Luogu1829 JZPTAB

JZPTAB

求\(\sum_{i=1}^n\sum_{j=1}^mlcm(i,j)\)

\(=\sum_{i=1}^n\sum_{j=1}^m\frac{ij}{\gcd(i,j)}\)

枚举gcd，这里默认n<m

\(=\sum_{p=1}^n\frac 1 p\sum_{i=1}^n\sum_{j=1}^mij[\gcd(i,j)=p]\)

\(=\sum_{p=1}^n\frac 1 p\sum_{i=1}^{n/p}\sum_{j=1}^{m/p}ijp^2[\gcd(i,j)=1]\)

\(=\sum_{p=1}^np\sum_{i=1}^{n/p}\sum_{j=1}^{m/p}ij[\gcd(i,j)=1]\)

推到这我一般喜欢接着推下去，不过观察了下你谷的题解发现可以适当地设一些函数，方便后面的思考、写代码等等

例如这里我们设\(g(x,y)=\sum_{i=1}^x\sum_{j=1}^yij[gcd(i,j)=1]\)，那么ans\(=\sum_{p=1}^np\cdot g(\frac np,\frac mp)\)，假设我们能快速地求出g值，那么我们就可以打个两个数的数论分块，在根号求出ans

然后我们考虑\(g(x,y)=\sum_{i=1}^x\sum_{j=1}^yij[gcd(i,j)=1]\)

\(g(x,y)=\sum_{i=1}^x\sum_{j=1}^yij\sum_{d|i,d|j}\mu(d)\)

\(g(x,y)=\sum_{d=1}^n\mu(d)d^2\sum_{i=1}^{x/d}\sum_{j=1}^{y/d}ij\)

\(g(x,y)=\sum_{d=1}^n\mu(d)d^2(\sum_{i=1}^{x/d}i)(\sum_{j=1}^{y/d}j)\)

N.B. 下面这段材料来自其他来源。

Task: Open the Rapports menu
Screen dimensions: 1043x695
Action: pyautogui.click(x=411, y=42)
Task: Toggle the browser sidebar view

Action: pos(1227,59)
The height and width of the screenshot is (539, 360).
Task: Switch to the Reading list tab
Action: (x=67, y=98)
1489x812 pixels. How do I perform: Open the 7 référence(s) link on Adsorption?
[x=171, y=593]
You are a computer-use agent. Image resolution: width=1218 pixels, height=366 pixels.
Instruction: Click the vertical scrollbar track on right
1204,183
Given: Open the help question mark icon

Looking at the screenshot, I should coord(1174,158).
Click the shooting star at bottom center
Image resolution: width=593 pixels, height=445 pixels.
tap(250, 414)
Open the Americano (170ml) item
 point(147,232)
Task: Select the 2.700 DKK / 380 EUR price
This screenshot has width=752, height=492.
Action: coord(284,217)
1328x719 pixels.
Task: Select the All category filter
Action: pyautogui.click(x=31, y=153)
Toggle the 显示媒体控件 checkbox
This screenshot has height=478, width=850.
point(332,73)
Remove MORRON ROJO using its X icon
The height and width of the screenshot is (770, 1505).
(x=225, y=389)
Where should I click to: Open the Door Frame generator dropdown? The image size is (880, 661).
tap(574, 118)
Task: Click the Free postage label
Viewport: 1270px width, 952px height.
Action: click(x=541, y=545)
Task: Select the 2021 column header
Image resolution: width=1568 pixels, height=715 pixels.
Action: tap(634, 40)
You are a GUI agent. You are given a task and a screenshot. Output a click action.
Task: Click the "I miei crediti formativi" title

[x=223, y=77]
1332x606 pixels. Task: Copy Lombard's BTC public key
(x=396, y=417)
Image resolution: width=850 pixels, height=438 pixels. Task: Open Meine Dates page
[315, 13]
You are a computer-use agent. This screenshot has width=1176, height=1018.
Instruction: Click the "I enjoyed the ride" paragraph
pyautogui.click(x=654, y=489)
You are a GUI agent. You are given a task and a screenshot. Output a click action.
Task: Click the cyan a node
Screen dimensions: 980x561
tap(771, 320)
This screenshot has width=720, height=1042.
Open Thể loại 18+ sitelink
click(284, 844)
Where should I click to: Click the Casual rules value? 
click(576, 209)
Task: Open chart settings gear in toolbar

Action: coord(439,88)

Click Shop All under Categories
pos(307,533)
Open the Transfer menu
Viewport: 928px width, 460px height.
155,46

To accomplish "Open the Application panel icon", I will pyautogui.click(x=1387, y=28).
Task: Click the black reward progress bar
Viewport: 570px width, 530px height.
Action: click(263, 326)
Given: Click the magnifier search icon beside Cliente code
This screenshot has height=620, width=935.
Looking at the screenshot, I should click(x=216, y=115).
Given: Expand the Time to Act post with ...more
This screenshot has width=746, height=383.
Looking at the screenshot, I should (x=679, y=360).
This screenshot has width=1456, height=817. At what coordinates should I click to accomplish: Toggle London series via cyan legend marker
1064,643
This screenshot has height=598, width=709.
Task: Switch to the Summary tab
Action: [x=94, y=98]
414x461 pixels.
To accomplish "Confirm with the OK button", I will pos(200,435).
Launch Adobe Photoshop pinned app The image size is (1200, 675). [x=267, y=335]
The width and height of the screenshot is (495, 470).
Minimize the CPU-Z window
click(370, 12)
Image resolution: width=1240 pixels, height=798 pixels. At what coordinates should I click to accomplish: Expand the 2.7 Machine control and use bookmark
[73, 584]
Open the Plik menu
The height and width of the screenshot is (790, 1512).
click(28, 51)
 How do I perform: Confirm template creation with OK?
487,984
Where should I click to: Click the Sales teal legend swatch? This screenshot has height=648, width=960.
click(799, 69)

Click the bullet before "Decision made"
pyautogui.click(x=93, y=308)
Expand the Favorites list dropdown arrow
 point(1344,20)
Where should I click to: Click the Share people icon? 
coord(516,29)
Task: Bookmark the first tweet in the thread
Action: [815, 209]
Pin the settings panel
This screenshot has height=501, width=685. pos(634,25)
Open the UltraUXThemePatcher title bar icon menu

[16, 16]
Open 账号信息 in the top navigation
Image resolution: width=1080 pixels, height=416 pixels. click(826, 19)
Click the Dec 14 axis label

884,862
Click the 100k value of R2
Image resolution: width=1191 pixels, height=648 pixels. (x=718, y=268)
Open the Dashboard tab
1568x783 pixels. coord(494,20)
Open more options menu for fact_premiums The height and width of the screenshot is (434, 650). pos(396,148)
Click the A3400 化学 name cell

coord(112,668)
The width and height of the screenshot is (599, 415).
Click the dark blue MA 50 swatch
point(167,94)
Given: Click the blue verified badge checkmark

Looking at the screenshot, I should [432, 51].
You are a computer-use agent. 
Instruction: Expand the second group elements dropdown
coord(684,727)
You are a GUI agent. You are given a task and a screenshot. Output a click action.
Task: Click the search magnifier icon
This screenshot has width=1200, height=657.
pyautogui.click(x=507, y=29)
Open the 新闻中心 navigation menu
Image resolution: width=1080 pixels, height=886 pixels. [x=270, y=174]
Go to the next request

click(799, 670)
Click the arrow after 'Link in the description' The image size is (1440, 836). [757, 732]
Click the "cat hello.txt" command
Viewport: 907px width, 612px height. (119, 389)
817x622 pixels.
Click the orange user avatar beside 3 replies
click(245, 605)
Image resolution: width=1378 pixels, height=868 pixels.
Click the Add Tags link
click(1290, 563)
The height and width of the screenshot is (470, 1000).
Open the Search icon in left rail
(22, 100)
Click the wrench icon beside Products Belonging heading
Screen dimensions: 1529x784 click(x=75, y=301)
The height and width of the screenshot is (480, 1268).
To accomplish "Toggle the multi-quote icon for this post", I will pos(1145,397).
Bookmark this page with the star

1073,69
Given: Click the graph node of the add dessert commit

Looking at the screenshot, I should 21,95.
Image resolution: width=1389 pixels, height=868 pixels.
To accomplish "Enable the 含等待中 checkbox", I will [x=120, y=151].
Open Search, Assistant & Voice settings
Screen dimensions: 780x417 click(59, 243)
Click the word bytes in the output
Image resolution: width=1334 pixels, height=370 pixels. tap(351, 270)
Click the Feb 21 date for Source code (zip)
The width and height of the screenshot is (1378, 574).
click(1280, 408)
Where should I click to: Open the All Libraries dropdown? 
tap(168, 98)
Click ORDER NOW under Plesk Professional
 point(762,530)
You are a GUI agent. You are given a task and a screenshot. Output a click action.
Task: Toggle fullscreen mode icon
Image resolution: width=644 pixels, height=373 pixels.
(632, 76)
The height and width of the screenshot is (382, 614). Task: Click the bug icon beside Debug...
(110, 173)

显然\(\sum_{i=1}^ni=\frac{n(n+1)}2\)，为了简便，我们设\(f(x)=\frac{x(x+1)}2\)

则\(g(x,y)=\sum_{d=1}^n\mu(d)d^2f(\lfloor\frac x d\rfloor)f(\lfloor\frac y d\rfloor)\)

这个显然也可以用数论分块那套理论，复杂度为根号

两个根号套一起就是\(O(n)\)了。这题\(n\)是\(10^7\)，要稍微卡卡常数。。。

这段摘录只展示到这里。